A los comunistas no les gusta el campo. Como concepto.
Desconfían de lo que no conocen. Más allá de los jardines de urbanización con pretensiones, los huertos urbanos o las colonias (también urbanas) de gatos, todo lo demás, tierra inhóspita. Sospechosa.
Fíjense que nada más llegar al Gobierno, y cuando aún no era una estrella emergente sino una más de la macrogranja de ministros y ministras, Yolanda Díaz encargó un informe en el que se confirmase lo que su intuición y sus muchísimas horas de lectura en Twitter le decían: en el campo español se practica el esclavismo.
Ni corta ni perezosa, entre los meses de mayo y junio de 2020 (en plenas labores de escarde y siembra), lanzó a sus inspectores de trabajo a investigar (cuestionario en mano) las explotaciones agrícolas para detectar posibles casos de “explotación laboral” e incluso de “esclavitud” por parte de los empresarios agrícolas.
“¿Presenta el trabajador magulladuras? ¿Está encerrado en el lugar de trabajo? ¿Hay signos visibles que indiquen que no puede abandonar el lugar de trabajo, como alambradas o la presencia de guardianes u otras limitaciones de este tipo? ¿Se amenaza al trabajador para que no abandone el lugar de trabajo?», eran sólo algunas de las preguntas. Supongo que otras del tipo “¿tiene la finca ergástulo propio?” se salían del folio.

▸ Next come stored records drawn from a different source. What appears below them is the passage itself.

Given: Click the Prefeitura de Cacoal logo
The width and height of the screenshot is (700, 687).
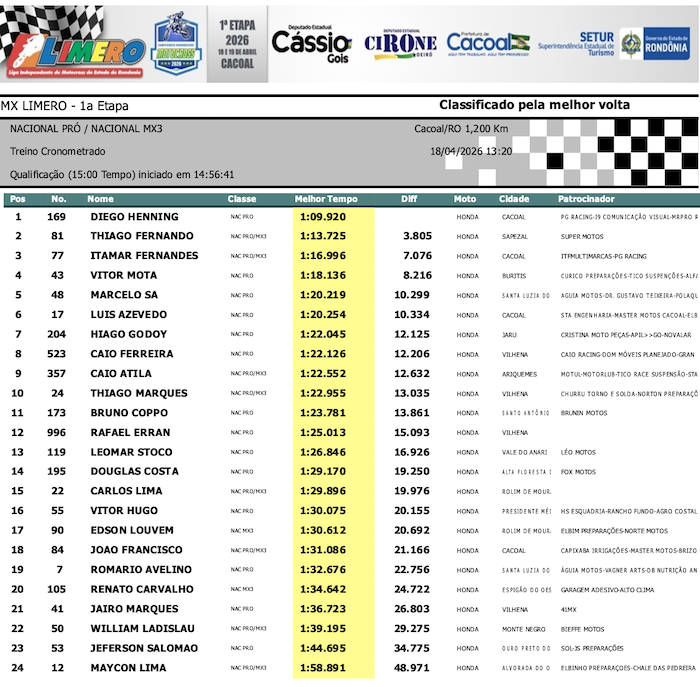Looking at the screenshot, I should [x=488, y=43].
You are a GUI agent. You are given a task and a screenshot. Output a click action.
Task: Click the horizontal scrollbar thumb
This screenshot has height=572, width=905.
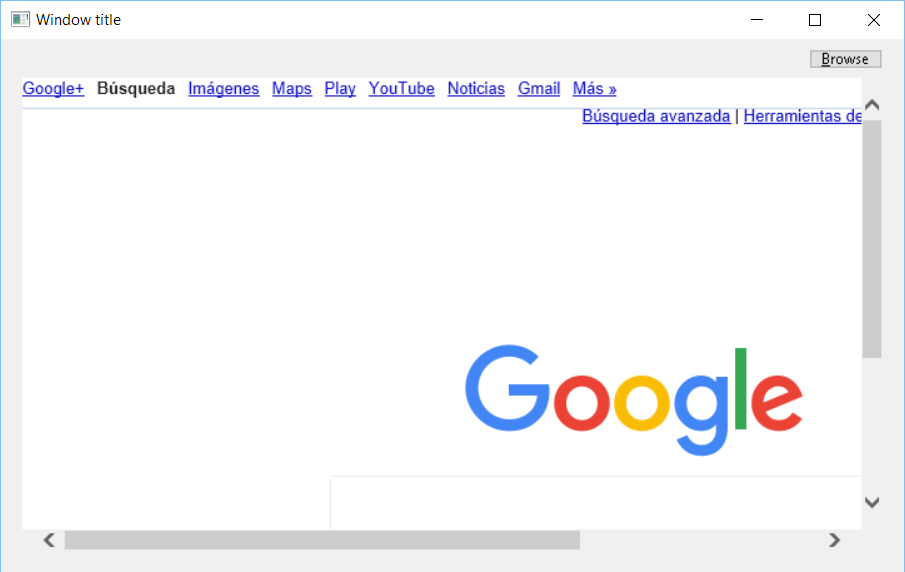pos(322,540)
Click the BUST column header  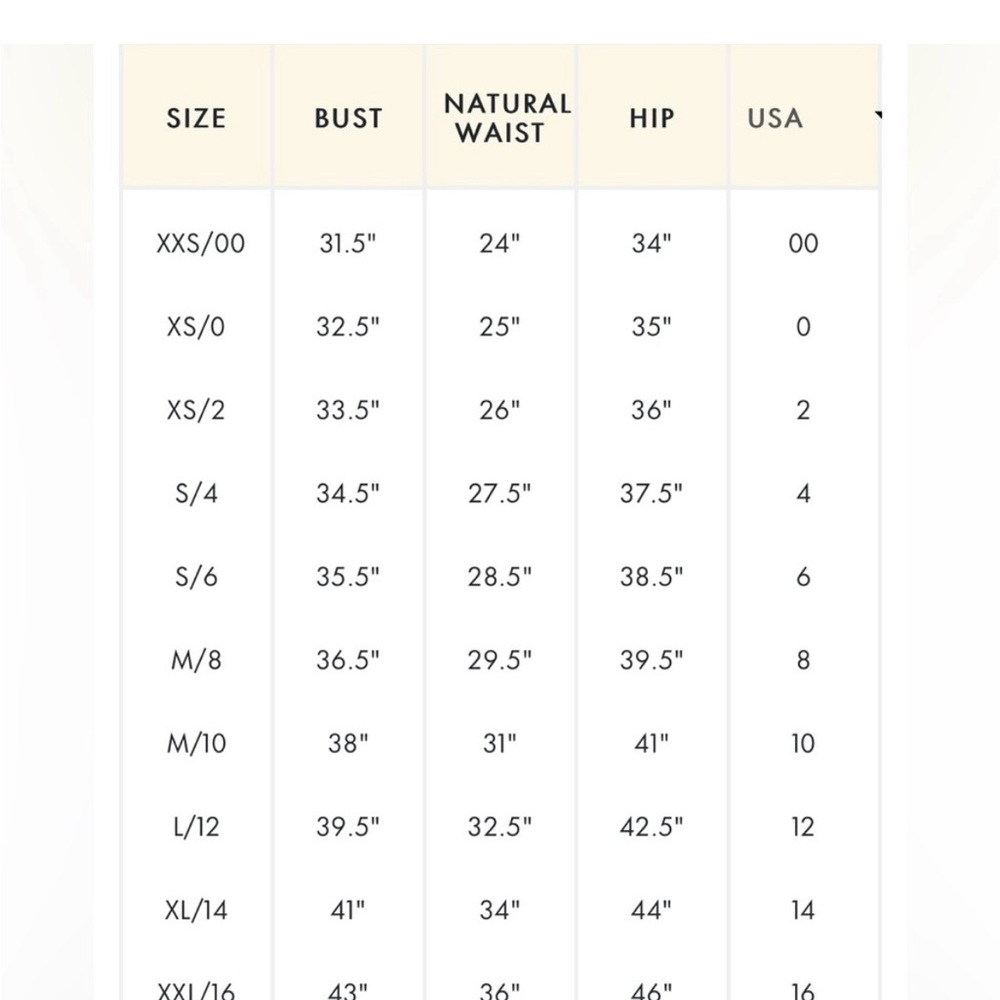(348, 119)
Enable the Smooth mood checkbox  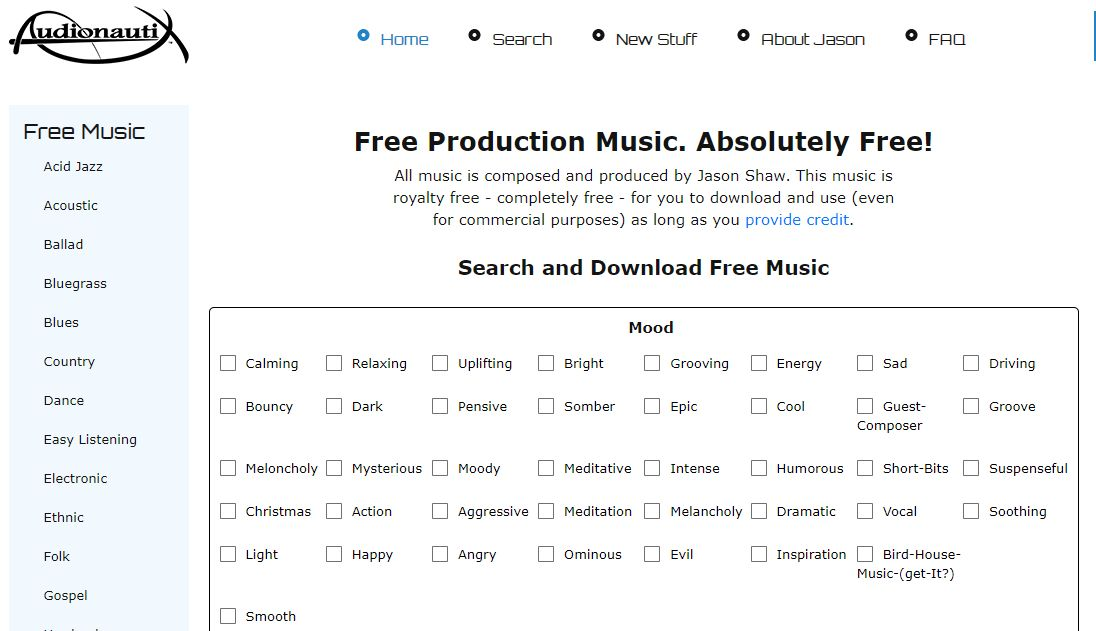pyautogui.click(x=228, y=616)
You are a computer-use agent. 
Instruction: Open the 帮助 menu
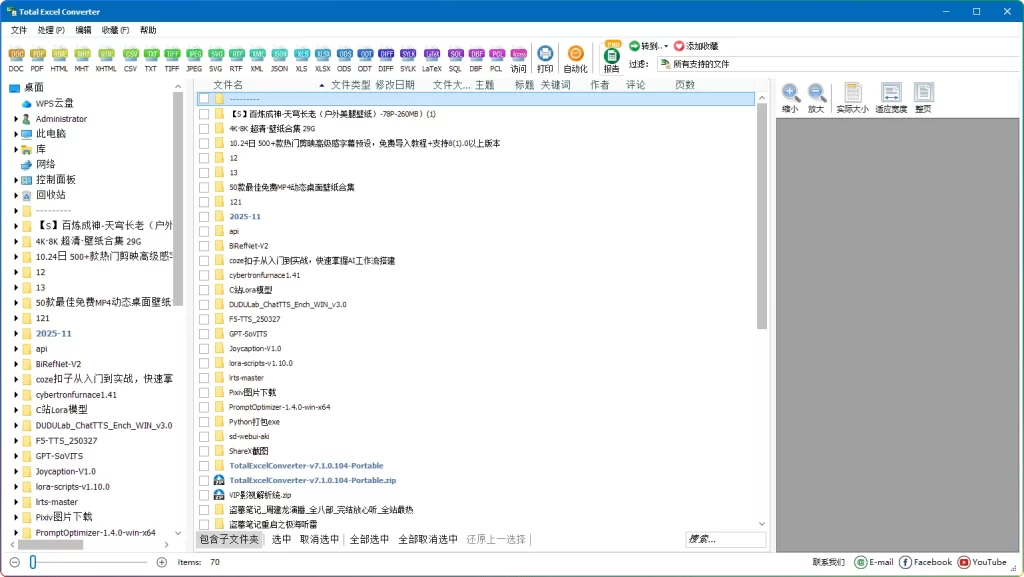pyautogui.click(x=146, y=30)
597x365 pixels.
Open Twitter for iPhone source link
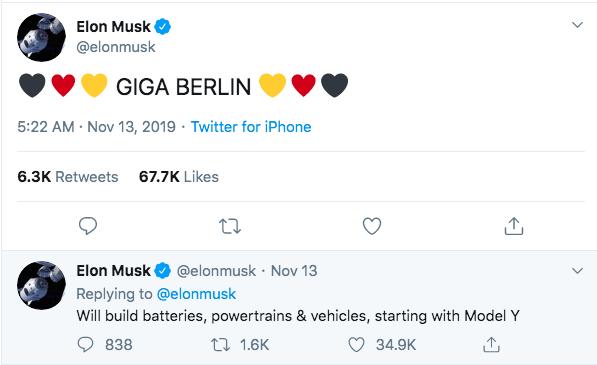[x=251, y=127]
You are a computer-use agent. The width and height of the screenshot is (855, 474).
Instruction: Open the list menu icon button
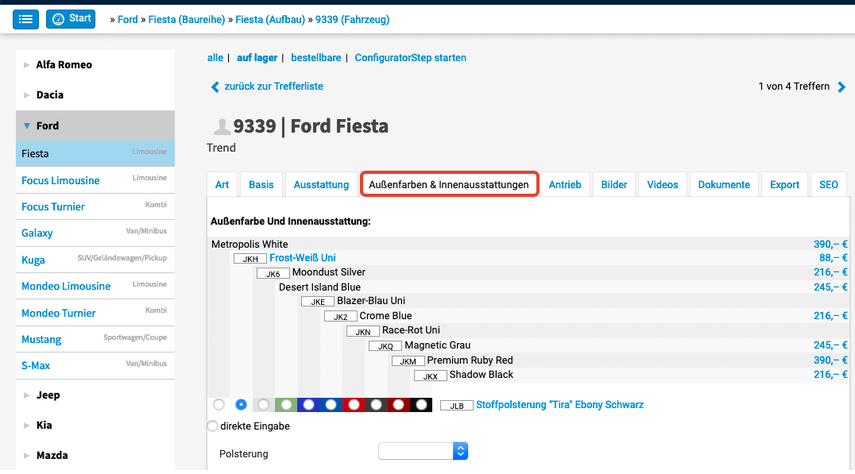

En cuanto a las respuestas, por más que se le han requerido, un año y medio después, y quizás porque no le da la vida de tanto hacer “cosas chulísimas”, sigue sin darlas.
Respecto a su camarada de partido, Alberto Garzón, lleva metiéndose en charcos con el mundo del campo desde que engulló toda la farfolla progre con la que los comunistas han sustituido los postulados marxistas, pero sin remplazarlos del todo.
Principios que, con vocación catequética, a poco que nos descuidemos, acabarán rigiendo nuestra vida y hasta daremos las gracias por ello.
Garzón dijo lo que dijo en The Guardian por mucho que fuese en inglés: en España hay granjas buenas y granjas malas. De las segundas exportamos carne de mala calidad.
Añado que, a pesar de ser el ministro de Consumo, ni se ha molestado en averiguar (en caso de ser así) qué granjas producen y venden carne de mala calidad, por lo que usted, querido importador y consumidor de carne española, no tiene manera de saber si la que le llega a su mesa, es de la mala o de la buena. Conclusión: mejor no comprar ninguna.
Ahora, en plena precampaña electoral en Castilla y León (donde la cosa ha dolido), tanto Garzón como su candidato embarran el campo con sofismas del tipo las “macrogranjas” (sean lo que sean) son malas y, dado que en eso estamos todos de acuerdo, ¿dónde está el pecado en lo que dije? Y el caso es que, a tenor de toda la información que a partir de sus palabras, se publica estos días sobre las “macrogranjas” en España, habrá que acabar dándole la razón y, de paso, las gracias.
Pero una cosa es el campo (la gente del campo y sus cosas) y otra los animales. Esos sí que forman parte del universo neocom y ya les digo que si hubo un día en que nos echamos unas risas con los vídeos de las que separaban a los gallos para que no violasen a “les gallines”, hoy todo eso se ha convertido en un anteproyecto de Ley.
Sesenta y seis folios para regular los derechos de “seres sintientes” y las obligaciones de los humanos (sintientes o no) que estamos a su alrededor.
Tres de ellos específicamente dedicados a las “colonias felinas” que, por algún motivo, se han convertido para la perroflautez, junto con las batucadas, los juegos de malabares y la okupación, en su divisa.
Supongo que entre tirar cabras desde un campanario y el contenido de esta ley hay un término medio en el que está la cordura y el sentido común.
Pero, como con el comunismo, pierdan toda esperanza.
Humanizar a los animales al tiempo que se deshumaniza a las personas. Esa es la idea.